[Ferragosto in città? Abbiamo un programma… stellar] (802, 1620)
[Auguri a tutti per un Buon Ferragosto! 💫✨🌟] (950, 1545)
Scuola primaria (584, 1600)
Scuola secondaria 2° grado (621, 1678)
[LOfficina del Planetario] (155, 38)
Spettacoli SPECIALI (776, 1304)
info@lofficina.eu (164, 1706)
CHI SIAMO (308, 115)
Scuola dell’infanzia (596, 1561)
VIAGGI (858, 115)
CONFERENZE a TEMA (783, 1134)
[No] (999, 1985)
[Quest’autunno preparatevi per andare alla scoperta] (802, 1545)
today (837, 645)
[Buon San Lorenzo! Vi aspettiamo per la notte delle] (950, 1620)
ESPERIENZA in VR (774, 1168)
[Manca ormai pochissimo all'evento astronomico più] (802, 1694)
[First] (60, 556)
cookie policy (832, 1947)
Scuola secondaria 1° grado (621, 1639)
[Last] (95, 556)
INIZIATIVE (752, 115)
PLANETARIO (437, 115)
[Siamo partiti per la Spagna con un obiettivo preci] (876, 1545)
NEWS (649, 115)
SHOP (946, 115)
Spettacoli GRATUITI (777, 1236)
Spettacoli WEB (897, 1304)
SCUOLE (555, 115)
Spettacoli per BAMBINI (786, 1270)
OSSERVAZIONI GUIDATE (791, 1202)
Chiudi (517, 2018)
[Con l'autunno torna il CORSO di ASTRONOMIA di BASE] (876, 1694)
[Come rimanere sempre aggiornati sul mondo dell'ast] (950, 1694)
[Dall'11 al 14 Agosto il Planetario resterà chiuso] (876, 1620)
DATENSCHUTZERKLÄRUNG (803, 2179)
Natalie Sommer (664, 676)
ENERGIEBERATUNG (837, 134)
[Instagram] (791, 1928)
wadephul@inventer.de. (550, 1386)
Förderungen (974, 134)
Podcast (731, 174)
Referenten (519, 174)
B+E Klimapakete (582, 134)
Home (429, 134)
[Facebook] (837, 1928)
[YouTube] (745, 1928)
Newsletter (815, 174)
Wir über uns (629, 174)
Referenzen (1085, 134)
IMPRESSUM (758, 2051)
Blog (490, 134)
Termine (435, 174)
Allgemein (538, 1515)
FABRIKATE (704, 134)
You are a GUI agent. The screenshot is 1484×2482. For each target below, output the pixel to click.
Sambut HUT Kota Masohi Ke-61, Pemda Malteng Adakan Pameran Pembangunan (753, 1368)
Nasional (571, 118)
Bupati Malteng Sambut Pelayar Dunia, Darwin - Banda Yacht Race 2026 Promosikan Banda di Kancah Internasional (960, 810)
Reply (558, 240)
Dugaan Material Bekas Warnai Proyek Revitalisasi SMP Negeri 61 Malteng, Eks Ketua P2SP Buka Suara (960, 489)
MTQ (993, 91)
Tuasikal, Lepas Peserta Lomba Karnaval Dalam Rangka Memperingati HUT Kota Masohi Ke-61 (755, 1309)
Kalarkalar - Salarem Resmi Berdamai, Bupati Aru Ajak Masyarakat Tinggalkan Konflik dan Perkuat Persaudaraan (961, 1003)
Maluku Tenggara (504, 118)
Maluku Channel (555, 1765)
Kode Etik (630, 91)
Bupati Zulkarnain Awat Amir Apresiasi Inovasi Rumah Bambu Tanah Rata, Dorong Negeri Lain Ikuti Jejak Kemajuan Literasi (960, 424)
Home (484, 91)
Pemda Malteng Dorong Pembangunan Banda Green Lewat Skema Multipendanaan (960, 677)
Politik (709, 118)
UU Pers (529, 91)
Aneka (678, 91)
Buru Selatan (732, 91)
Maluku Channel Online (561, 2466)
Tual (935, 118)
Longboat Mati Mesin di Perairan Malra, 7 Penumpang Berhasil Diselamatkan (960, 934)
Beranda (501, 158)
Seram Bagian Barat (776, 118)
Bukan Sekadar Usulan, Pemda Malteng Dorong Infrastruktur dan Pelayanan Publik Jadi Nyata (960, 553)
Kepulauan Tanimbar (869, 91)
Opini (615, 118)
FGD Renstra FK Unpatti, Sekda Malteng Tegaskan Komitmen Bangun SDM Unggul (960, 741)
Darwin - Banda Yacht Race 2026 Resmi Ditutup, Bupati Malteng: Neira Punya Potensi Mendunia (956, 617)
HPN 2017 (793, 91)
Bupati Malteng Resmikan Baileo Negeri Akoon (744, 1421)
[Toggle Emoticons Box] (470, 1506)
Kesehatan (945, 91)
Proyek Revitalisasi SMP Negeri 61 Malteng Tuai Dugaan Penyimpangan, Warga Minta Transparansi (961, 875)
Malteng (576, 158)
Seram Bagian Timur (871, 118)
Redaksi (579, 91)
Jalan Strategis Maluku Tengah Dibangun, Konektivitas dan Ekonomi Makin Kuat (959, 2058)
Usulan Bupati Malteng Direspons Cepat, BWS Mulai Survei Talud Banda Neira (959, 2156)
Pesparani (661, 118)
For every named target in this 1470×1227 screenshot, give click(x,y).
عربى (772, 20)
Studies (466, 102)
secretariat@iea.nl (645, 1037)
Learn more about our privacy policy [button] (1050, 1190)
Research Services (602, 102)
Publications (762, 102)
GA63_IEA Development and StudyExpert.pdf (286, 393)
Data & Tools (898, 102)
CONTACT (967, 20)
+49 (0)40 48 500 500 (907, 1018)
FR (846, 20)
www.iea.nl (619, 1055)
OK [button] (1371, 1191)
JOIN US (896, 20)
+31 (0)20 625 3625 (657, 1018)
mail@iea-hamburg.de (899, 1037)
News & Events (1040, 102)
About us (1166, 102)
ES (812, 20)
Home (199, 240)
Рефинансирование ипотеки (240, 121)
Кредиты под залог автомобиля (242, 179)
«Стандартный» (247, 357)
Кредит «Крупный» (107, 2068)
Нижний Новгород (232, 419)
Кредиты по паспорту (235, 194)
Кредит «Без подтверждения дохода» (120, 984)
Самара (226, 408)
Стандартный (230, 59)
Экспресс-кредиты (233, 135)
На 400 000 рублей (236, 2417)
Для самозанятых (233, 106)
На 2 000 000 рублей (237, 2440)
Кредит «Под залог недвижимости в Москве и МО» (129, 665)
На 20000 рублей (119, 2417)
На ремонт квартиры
------------
§ DIRECTIONS FOR THIS TASK: Restate the records above word for word.

§ SOLUTION FOR THIS EXERCISE:
[Ferragosto in città? Abbiamo un programma… stellar] (802, 1620)
[Auguri a tutti per un Buon Ferragosto! 💫✨🌟] (950, 1545)
Scuola primaria (584, 1600)
Scuola secondaria 2° grado (621, 1678)
[LOfficina del Planetario] (155, 38)
Spettacoli SPECIALI (776, 1304)
info@lofficina.eu (164, 1706)
CHI SIAMO (308, 115)
Scuola dell’infanzia (596, 1561)
VIAGGI (858, 115)
CONFERENZE a TEMA (783, 1134)
[No] (999, 1985)
[Quest’autunno preparatevi per andare alla scoperta] (802, 1545)
today (837, 645)
[Buon San Lorenzo! Vi aspettiamo per la notte delle] (950, 1620)
ESPERIENZA in VR (774, 1168)
[Manca ormai pochissimo all'evento astronomico più] (802, 1694)
[First] (60, 556)
cookie policy (832, 1947)
Scuola secondaria 1° grado (621, 1639)
[Last] (95, 556)
INIZIATIVE (752, 115)
PLANETARIO (437, 115)
[Siamo partiti per la Spagna con un obiettivo preci] (876, 1545)
NEWS (649, 115)
SHOP (946, 115)
Spettacoli GRATUITI (777, 1236)
Spettacoli WEB (897, 1304)
SCUOLE (555, 115)
Spettacoli per BAMBINI (786, 1270)
OSSERVAZIONI GUIDATE (791, 1202)
Chiudi (517, 2018)
[Con l'autunno torna il CORSO di ASTRONOMIA di BASE] (876, 1694)
[Come rimanere sempre aggiornati sul mondo dell'ast] (950, 1694)
[Dall'11 al 14 Agosto il Planetario resterà chiuso] (876, 1620)
DATENSCHUTZERKLÄRUNG (803, 2179)
Natalie Sommer (664, 676)
ENERGIEBERATUNG (837, 134)
[Instagram] (791, 1928)
wadephul@inventer.de. (550, 1386)
Förderungen (974, 134)
Podcast (731, 174)
Referenten (519, 174)
B+E Klimapakete (582, 134)
Home (429, 134)
[Facebook] (837, 1928)
[YouTube] (745, 1928)
Newsletter (815, 174)
Wir über uns (629, 174)
Referenzen (1085, 134)
IMPRESSUM (758, 2051)
Blog (490, 134)
Termine (435, 174)
Allgemein (538, 1515)
FABRIKATE (704, 134)
You are a GUI agent. The screenshot is 1484×2482. For each target below, output the pixel to click.
Sambut HUT Kota Masohi Ke-61, Pemda Malteng Adakan Pameran Pembangunan (753, 1368)
Nasional (571, 118)
Bupati Malteng Sambut Pelayar Dunia, Darwin - Banda Yacht Race 2026 Promosikan Banda di Kancah Internasional (960, 810)
Reply (558, 240)
Dugaan Material Bekas Warnai Proyek Revitalisasi SMP Negeri 61 Malteng, Eks Ketua P2SP Buka Suara (960, 489)
MTQ (993, 91)
Tuasikal, Lepas Peserta Lomba Karnaval Dalam Rangka Memperingati HUT Kota Masohi Ke-61 (755, 1309)
Kalarkalar - Salarem Resmi Berdamai, Bupati Aru Ajak Masyarakat Tinggalkan Konflik dan Perkuat Persaudaraan (961, 1003)
Maluku Tenggara (504, 118)
Maluku Channel (555, 1765)
Kode Etik (630, 91)
Bupati Zulkarnain Awat Amir Apresiasi Inovasi Rumah Bambu Tanah Rata, Dorong Negeri Lain Ikuti Jejak Kemajuan Literasi (960, 424)
Home (484, 91)
Pemda Malteng Dorong Pembangunan Banda Green Lewat Skema Multipendanaan (960, 677)
Politik (709, 118)
UU Pers (529, 91)
Aneka (678, 91)
Buru Selatan (732, 91)
Maluku Channel Online (561, 2466)
Tual (935, 118)
Longboat Mati Mesin di Perairan Malra, 7 Penumpang Berhasil Diselamatkan (960, 934)
Beranda (501, 158)
Seram Bagian Barat (776, 118)
Bukan Sekadar Usulan, Pemda Malteng Dorong Infrastruktur dan Pelayanan Publik Jadi Nyata (960, 553)
Kepulauan Tanimbar (869, 91)
Opini (615, 118)
FGD Renstra FK Unpatti, Sekda Malteng Tegaskan Komitmen Bangun SDM Unggul (960, 741)
Darwin - Banda Yacht Race 2026 Resmi Ditutup, Bupati Malteng: Neira Punya Potensi Mendunia (956, 617)
HPN 2017 (793, 91)
Bupati Malteng Resmikan Baileo Negeri Akoon (744, 1421)
[Toggle Emoticons Box] (470, 1506)
Kesehatan (945, 91)
Proyek Revitalisasi SMP Negeri 61 Malteng Tuai Dugaan Penyimpangan, Warga Minta Transparansi (961, 875)
Malteng (576, 158)
Seram Bagian Timur (871, 118)
Redaksi (579, 91)
Jalan Strategis Maluku Tengah Dibangun, Konektivitas dan Ekonomi Makin Kuat (959, 2058)
Usulan Bupati Malteng Direspons Cepat, BWS Mulai Survei Talud Banda Neira (959, 2156)
Pesparani (661, 118)
For every named target in this 1470×1227 screenshot, give click(x,y).
عربى (772, 20)
Studies (466, 102)
secretariat@iea.nl (645, 1037)
Learn more about our privacy policy [button] (1050, 1190)
Research Services (602, 102)
Publications (762, 102)
GA63_IEA Development and StudyExpert.pdf (286, 393)
Data & Tools (898, 102)
CONTACT (967, 20)
+49 (0)40 48 500 500 (907, 1018)
FR (846, 20)
www.iea.nl (619, 1055)
OK [button] (1371, 1191)
JOIN US (896, 20)
+31 (0)20 625 3625 (657, 1018)
mail@iea-hamburg.de (899, 1037)
News & Events (1040, 102)
About us (1166, 102)
ES (812, 20)
Home (199, 240)
Рефинансирование ипотеки (240, 121)
Кредиты под залог автомобиля (242, 179)
«Стандартный» (247, 357)
Кредит «Крупный» (107, 2068)
Нижний Новгород (232, 419)
Кредиты по паспорту (235, 194)
Кредит «Без подтверждения дохода» (120, 984)
Самара (226, 408)
Стандартный (230, 59)
Экспресс-кредиты (233, 135)
На 400 000 рублей (236, 2417)
Для самозанятых (233, 106)
На 2 000 000 рублей (237, 2440)
Кредит «Под залог недвижимости в Москве и МО» (129, 665)
На 20000 рублей (119, 2417)
На ремонт квартиры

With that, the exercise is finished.